His position has prompted criticism from longtime proponents of smaller class sizes and parents already upset over school spending cuts made by the city earlier this year.
Schools Chancellor David Banks has backed Adams’ opposition and the city education department estimated that the class-size reduction could cost $500 million a year for elementary schools alone.
Banks earlier this summer called the legislation a “multibillion-dollar unfunded mandate.”
Hochul was less enthusiastic about a recently passed bill that would temporarily halt new large-scale cryptocurrency mining operations in the Empire State.
“We will get to it,” the governor said. “I have to focus on some other issues at the moment.”
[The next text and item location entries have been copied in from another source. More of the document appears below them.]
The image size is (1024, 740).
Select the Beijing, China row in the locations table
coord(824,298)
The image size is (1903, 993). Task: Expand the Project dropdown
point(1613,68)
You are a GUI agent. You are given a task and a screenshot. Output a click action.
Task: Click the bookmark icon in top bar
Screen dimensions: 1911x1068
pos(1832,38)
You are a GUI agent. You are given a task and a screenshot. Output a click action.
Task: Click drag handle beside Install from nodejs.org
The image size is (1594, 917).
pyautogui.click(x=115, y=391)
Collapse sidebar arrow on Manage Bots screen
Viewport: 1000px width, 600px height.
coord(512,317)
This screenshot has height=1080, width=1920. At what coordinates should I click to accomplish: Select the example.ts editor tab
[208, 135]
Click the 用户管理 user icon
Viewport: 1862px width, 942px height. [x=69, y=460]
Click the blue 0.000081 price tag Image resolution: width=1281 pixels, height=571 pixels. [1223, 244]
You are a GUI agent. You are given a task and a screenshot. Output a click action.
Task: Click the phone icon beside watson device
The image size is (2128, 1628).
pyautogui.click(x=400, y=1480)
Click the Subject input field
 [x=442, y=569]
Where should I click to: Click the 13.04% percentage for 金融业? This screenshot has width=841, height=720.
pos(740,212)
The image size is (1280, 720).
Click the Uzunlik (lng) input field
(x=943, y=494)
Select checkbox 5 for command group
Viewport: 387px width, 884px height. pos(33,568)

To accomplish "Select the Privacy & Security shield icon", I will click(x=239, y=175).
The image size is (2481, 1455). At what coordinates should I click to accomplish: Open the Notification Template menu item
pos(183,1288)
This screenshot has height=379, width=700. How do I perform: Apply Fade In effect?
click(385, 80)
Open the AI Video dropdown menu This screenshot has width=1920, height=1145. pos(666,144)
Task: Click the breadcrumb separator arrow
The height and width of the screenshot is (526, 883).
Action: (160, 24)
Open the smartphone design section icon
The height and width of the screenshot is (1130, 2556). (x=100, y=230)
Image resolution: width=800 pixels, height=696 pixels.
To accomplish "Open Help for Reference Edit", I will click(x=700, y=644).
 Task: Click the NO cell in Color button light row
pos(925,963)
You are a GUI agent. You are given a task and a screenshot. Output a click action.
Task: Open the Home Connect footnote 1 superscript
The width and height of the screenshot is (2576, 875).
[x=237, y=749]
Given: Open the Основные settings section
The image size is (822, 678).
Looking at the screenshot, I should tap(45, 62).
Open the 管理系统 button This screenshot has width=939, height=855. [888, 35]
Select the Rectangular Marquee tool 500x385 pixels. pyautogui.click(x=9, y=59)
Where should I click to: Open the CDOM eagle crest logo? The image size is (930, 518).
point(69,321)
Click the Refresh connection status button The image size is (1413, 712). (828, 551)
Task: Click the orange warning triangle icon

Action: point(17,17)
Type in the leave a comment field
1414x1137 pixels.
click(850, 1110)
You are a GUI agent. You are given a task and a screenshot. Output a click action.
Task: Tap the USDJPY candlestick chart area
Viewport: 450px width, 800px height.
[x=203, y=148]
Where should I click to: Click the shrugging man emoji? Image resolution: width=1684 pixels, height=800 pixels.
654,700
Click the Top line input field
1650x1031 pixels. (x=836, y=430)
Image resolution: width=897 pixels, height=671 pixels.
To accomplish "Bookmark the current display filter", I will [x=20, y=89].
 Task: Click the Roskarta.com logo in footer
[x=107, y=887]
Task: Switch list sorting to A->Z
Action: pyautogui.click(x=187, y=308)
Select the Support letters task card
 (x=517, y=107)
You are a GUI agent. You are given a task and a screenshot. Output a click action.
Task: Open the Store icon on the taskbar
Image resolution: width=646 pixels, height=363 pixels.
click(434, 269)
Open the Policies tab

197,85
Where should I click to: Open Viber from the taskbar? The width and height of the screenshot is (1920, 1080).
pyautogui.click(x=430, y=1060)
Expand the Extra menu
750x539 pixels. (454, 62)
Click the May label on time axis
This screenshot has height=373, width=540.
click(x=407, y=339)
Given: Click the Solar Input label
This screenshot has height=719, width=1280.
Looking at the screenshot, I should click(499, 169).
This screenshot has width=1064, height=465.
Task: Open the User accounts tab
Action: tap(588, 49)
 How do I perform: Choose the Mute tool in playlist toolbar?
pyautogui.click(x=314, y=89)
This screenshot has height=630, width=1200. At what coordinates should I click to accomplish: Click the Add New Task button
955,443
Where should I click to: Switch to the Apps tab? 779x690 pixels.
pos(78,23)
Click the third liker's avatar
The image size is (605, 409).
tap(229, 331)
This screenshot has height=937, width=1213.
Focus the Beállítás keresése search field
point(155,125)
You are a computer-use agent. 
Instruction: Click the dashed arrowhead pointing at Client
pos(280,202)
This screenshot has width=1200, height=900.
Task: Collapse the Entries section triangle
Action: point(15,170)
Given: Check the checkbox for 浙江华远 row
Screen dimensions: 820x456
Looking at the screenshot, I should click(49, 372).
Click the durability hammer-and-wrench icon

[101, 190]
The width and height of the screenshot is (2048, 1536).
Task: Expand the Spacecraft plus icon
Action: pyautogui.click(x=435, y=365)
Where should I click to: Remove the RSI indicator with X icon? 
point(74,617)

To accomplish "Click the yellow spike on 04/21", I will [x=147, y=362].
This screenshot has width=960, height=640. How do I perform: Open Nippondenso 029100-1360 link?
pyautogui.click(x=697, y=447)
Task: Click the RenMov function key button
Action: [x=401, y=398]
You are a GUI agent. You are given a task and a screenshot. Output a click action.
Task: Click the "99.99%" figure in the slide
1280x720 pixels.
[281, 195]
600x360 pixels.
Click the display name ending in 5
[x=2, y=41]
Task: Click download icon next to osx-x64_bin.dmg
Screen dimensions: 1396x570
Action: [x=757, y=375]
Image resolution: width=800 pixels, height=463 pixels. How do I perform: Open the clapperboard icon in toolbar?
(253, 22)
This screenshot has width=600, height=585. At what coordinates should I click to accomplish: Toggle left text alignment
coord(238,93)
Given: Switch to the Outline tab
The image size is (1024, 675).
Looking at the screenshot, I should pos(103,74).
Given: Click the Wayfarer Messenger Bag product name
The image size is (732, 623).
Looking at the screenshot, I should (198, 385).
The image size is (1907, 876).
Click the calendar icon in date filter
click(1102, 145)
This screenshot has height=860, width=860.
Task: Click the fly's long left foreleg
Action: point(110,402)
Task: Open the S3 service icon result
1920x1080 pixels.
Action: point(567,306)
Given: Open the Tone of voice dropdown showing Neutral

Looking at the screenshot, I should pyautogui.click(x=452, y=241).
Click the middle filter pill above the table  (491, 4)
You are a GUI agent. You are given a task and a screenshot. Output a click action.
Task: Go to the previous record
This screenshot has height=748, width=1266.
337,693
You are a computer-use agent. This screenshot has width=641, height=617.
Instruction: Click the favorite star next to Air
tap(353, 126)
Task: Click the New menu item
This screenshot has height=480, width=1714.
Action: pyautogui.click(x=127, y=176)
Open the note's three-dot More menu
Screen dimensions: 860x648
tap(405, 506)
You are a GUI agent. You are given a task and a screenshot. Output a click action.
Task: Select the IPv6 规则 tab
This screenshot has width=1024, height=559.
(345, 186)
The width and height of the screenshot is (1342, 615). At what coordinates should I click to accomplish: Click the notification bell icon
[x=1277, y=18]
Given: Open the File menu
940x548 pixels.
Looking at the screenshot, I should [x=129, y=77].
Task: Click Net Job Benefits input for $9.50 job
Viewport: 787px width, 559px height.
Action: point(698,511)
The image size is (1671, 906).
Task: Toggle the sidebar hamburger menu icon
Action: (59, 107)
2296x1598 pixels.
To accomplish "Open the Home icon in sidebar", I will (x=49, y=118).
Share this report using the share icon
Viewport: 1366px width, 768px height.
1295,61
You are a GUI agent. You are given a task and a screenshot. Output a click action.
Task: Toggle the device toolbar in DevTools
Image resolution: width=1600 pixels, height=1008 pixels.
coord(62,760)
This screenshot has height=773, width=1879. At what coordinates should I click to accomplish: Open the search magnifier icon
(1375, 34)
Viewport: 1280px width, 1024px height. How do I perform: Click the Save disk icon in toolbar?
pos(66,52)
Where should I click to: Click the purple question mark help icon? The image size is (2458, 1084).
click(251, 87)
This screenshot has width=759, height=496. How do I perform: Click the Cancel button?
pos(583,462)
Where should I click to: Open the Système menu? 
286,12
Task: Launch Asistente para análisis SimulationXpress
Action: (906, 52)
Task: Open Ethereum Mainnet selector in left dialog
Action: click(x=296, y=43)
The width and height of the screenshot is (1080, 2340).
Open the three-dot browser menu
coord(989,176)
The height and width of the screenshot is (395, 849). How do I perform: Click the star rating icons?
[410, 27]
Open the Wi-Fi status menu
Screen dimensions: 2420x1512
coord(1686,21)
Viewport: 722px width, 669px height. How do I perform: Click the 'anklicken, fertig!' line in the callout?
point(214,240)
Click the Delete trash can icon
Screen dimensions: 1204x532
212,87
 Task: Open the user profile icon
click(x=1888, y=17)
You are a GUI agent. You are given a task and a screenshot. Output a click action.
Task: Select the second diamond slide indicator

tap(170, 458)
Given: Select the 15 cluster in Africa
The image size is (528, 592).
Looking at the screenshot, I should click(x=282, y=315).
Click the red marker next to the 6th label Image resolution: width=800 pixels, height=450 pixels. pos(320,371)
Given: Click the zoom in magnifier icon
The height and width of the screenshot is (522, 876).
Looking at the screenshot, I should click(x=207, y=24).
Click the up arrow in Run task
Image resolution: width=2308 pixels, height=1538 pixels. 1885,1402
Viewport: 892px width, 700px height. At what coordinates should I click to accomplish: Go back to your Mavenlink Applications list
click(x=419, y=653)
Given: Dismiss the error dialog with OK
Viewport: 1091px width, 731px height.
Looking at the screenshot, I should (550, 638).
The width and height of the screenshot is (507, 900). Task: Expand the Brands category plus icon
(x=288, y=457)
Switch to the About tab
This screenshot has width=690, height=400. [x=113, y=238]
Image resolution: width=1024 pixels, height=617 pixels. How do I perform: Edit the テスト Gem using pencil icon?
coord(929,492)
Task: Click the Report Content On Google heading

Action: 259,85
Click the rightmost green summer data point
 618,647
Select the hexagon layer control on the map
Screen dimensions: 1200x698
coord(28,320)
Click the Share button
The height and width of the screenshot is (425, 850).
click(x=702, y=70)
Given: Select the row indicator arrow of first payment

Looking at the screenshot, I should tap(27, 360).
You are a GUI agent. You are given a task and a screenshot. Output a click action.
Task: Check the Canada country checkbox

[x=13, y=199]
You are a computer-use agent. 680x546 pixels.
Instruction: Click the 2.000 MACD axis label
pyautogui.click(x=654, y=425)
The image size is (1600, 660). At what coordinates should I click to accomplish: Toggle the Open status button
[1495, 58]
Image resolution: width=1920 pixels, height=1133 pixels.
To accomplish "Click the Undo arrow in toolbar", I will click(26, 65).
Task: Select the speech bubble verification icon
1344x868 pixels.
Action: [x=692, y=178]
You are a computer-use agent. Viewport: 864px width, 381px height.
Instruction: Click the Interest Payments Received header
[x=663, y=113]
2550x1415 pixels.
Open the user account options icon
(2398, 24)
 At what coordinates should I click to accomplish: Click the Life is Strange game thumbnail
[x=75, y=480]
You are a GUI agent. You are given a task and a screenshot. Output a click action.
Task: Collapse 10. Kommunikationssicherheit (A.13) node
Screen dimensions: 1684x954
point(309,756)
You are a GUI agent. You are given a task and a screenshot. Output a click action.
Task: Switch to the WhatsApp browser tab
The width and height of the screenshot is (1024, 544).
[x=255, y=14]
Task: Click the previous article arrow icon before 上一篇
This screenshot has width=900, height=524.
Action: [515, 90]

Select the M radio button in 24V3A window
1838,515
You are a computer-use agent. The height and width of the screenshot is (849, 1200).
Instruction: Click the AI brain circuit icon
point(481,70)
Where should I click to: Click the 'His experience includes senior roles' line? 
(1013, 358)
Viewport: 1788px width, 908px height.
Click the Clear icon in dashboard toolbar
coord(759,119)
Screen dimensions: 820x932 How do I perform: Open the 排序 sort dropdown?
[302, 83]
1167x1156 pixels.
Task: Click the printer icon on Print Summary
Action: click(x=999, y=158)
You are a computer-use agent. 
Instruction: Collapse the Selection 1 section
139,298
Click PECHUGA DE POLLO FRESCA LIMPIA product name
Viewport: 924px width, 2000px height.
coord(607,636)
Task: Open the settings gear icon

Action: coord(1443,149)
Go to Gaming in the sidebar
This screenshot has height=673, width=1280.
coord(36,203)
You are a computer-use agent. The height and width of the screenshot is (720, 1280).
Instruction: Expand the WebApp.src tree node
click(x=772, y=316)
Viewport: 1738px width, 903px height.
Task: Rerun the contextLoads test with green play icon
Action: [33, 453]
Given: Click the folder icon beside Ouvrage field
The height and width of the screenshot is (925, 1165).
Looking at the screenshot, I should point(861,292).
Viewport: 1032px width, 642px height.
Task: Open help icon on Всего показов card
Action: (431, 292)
The bill, if signed into law, would place a two-year moratorium on cryptocurrency mining operations at fossil fuel-burning power plants that use so-called proof-of-work authentication methods to validate blockchain transactions.
The method, which requires vast amounts of energy as computers solve highly complex mathematical equations to authenticate a transaction, is used to create cryptocurrencies like Bitcoin.
Adams and other crypto fans have called on Hochul to veto the measure.
The governor said she is still weighing her options and shot down the idea that her decision will be influenced by large contributions made to her campaign by crypto companies or lobbyists.
“I’m not on the fence right now, I’m analyzing a thousand bills as we speak and many of them are time sensitive,” Hochul said. “I have priorities I have to address. This moratorium came up at the end of session, we didn’t have a lot of time to work through it with our normal process.”